Niemand stürmte ins Tippi.
Draußen jedoch brüllten Männer, und der Schusslärm verstärkte sich noch. Und da – war das nicht die Stimme ihres Liebsten? Winterblüte richtete sich auf. Kerzengerade saß sie und lauschte. Timmys Stimme, eindeutig Timmys Stimme!
Auf den Knien rutschte sie bis zur Eingangsplane. Mit dem Gewehrlauf schob sie das Leder gerade soweit zur Seite, dass sie durch den Spalt nach draußen spähen konnte. Timmy stand zehn oder fünfzehn Schritte entfernt zwischen den Tippies. Nur mit einer Hose bekleidet feuerte er aus einem Gewehr und einem Revolver auf weiße Männer, die hinter den Tippis oder im hohen Gras in Deckung gegangen waren.

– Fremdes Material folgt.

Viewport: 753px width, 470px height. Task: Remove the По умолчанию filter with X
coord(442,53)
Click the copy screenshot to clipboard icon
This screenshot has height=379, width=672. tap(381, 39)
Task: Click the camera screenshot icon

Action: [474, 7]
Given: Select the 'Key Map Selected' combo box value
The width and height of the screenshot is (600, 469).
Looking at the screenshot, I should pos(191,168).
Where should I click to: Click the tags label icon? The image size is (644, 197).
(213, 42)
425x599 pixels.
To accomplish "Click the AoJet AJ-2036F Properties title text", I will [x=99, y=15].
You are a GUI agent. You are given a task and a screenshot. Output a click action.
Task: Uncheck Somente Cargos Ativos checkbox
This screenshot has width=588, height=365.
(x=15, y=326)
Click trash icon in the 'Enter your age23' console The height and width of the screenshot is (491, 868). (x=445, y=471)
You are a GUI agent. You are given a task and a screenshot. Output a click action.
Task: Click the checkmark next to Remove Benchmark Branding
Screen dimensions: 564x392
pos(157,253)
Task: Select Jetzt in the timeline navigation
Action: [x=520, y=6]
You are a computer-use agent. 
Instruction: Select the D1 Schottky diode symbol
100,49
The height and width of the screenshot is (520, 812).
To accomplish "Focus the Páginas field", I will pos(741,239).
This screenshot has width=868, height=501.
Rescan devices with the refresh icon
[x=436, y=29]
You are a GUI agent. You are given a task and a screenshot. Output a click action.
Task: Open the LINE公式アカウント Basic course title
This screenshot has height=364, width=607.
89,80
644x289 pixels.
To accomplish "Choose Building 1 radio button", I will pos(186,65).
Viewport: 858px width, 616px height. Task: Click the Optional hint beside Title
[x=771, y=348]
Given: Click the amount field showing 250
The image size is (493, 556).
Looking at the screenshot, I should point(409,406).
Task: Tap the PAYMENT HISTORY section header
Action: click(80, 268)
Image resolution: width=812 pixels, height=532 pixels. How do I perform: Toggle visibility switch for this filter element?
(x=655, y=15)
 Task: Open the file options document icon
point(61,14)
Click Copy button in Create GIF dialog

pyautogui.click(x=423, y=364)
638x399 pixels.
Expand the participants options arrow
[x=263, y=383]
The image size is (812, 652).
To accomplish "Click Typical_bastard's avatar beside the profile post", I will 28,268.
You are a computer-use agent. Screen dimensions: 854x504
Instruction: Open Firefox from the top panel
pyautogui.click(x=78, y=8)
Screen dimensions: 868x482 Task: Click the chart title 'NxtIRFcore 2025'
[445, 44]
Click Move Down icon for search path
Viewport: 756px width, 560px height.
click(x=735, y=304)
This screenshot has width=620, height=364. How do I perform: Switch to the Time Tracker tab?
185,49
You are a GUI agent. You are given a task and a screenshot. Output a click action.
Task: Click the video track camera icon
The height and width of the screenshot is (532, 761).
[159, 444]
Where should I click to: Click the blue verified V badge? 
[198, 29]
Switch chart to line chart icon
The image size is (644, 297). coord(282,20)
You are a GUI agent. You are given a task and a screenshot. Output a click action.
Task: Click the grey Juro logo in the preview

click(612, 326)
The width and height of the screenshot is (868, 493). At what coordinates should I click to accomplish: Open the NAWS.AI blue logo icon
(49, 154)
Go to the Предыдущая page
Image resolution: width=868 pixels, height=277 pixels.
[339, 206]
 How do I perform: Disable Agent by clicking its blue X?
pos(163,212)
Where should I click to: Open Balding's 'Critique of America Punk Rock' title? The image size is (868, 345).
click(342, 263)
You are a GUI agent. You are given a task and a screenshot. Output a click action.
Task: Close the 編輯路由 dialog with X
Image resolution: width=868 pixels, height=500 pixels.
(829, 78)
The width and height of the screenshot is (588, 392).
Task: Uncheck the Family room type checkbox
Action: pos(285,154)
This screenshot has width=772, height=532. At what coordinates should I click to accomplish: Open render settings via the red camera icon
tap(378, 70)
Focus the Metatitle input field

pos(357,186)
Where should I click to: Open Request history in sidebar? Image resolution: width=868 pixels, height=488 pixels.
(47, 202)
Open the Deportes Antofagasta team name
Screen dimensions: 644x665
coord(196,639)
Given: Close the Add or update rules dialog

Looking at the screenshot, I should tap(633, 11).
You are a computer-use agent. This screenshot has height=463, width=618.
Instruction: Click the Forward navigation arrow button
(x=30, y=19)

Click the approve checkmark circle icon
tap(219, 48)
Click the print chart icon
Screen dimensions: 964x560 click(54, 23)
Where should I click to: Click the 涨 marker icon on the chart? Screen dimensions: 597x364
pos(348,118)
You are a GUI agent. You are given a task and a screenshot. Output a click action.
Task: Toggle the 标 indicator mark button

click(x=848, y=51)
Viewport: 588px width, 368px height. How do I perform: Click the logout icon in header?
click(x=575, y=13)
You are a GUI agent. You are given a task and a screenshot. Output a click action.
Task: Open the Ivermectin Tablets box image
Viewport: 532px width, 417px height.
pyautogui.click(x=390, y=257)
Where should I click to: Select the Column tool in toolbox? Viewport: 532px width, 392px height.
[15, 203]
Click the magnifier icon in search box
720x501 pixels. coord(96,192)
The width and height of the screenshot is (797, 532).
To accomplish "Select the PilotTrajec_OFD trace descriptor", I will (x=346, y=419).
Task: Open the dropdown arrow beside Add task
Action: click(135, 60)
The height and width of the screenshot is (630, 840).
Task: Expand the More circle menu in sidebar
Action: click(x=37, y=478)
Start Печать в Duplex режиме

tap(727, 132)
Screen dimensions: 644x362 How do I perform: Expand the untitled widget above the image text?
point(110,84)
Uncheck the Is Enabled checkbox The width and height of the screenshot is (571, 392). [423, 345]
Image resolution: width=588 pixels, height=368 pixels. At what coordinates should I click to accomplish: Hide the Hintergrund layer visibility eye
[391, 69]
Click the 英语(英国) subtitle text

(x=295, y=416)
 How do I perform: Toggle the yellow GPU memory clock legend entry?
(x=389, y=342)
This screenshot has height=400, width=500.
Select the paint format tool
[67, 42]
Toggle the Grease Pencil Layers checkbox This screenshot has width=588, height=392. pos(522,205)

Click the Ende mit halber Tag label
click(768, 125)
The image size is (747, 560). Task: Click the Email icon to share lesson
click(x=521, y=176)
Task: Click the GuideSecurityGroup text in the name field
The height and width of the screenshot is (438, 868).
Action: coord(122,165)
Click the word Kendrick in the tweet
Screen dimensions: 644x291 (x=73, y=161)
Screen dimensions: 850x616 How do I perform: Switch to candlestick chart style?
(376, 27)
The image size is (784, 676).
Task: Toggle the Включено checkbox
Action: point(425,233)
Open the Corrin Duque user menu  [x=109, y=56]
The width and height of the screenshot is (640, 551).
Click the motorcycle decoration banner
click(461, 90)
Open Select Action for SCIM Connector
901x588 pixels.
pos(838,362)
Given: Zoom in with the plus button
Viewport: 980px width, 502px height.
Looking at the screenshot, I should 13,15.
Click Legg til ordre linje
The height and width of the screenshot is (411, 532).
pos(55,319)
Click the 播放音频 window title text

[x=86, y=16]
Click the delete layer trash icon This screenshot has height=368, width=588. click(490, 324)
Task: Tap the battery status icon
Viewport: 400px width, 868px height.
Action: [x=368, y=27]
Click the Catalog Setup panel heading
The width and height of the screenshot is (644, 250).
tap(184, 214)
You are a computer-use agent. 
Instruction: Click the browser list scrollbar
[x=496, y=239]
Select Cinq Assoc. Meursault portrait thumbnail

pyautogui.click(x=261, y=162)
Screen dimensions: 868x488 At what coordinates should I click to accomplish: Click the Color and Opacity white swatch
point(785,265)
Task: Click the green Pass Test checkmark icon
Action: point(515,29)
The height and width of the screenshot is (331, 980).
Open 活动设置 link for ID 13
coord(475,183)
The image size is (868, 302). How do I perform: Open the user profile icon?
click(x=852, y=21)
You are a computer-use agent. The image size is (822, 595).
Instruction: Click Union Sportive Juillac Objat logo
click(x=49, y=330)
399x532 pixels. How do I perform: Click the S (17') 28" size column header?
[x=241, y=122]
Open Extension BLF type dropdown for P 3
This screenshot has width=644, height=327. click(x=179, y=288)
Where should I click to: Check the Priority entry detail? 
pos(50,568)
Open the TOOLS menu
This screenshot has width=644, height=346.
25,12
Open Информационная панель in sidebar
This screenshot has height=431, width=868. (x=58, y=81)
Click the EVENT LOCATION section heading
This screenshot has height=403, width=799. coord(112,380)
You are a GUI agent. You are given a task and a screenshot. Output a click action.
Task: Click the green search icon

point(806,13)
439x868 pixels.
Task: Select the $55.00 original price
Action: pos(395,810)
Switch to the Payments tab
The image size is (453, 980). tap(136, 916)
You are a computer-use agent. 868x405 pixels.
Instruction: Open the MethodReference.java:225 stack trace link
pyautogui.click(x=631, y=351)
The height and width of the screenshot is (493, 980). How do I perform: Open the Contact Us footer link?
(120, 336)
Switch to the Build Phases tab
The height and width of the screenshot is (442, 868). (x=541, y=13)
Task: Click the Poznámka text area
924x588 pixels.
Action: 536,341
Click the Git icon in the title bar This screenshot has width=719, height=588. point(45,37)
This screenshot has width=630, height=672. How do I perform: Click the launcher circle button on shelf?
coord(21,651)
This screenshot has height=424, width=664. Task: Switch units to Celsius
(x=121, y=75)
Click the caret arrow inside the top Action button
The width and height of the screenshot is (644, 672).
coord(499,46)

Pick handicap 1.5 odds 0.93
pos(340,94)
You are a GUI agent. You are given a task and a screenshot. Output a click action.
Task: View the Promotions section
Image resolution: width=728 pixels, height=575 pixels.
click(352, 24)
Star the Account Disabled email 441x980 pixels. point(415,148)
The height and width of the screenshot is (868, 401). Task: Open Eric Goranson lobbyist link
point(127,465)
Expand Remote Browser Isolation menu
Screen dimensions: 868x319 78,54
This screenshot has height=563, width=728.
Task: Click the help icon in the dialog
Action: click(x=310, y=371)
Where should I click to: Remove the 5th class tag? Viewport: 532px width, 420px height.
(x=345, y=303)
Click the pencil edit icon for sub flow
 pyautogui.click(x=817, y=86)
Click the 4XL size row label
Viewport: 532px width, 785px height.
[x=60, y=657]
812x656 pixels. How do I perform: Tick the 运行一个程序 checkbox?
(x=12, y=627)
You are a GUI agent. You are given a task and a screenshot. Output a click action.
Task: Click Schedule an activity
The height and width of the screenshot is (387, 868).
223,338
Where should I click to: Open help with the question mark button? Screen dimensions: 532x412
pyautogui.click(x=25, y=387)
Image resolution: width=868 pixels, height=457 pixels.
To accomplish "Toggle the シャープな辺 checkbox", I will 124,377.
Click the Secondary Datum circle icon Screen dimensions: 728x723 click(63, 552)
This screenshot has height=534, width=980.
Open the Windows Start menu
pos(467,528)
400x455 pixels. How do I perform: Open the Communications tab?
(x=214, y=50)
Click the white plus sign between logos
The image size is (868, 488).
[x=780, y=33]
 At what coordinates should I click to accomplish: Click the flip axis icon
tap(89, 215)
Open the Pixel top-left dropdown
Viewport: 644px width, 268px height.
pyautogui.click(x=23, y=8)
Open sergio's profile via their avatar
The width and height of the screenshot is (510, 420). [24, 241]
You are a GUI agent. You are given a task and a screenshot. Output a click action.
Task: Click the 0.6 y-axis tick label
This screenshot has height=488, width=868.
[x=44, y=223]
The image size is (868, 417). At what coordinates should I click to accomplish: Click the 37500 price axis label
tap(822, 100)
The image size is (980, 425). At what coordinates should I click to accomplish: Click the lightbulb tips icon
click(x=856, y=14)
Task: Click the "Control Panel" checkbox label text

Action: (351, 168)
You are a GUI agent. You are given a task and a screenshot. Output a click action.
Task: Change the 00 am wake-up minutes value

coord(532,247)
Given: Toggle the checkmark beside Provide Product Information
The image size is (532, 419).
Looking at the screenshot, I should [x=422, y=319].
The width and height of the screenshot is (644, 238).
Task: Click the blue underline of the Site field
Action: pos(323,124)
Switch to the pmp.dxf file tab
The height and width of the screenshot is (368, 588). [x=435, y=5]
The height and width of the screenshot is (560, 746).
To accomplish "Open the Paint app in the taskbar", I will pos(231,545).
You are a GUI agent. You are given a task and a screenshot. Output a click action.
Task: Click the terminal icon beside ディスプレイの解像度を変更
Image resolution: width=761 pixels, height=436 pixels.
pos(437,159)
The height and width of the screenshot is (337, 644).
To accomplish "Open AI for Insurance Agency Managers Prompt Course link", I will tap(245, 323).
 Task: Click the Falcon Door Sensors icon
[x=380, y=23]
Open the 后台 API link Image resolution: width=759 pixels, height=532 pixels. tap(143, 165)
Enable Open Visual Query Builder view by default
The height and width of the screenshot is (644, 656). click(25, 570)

Einer von ihnen brüllte Befehle und schoss aus zwei Revolvern auf Timmy. „Macht ihn fertig!“, brüllte er. „Blast ihm das Leben aus seinem verdammten Schädel...!“ Der Mann hatte einen langen, schwarzen Schnurrbart und trug eine schwarze Klappe über dem linken Auge.
Winterblüte stockte der Atem. Mindestens sieben oder acht Angreifer hatten sich auf Timmy eingeschossen. Und plötzlich sah sie, wie der Blonde mit dem Armeehut, zwischen zwei Tippis aus der Deckung sprang und sein Gewehr auf Timmy anlegte...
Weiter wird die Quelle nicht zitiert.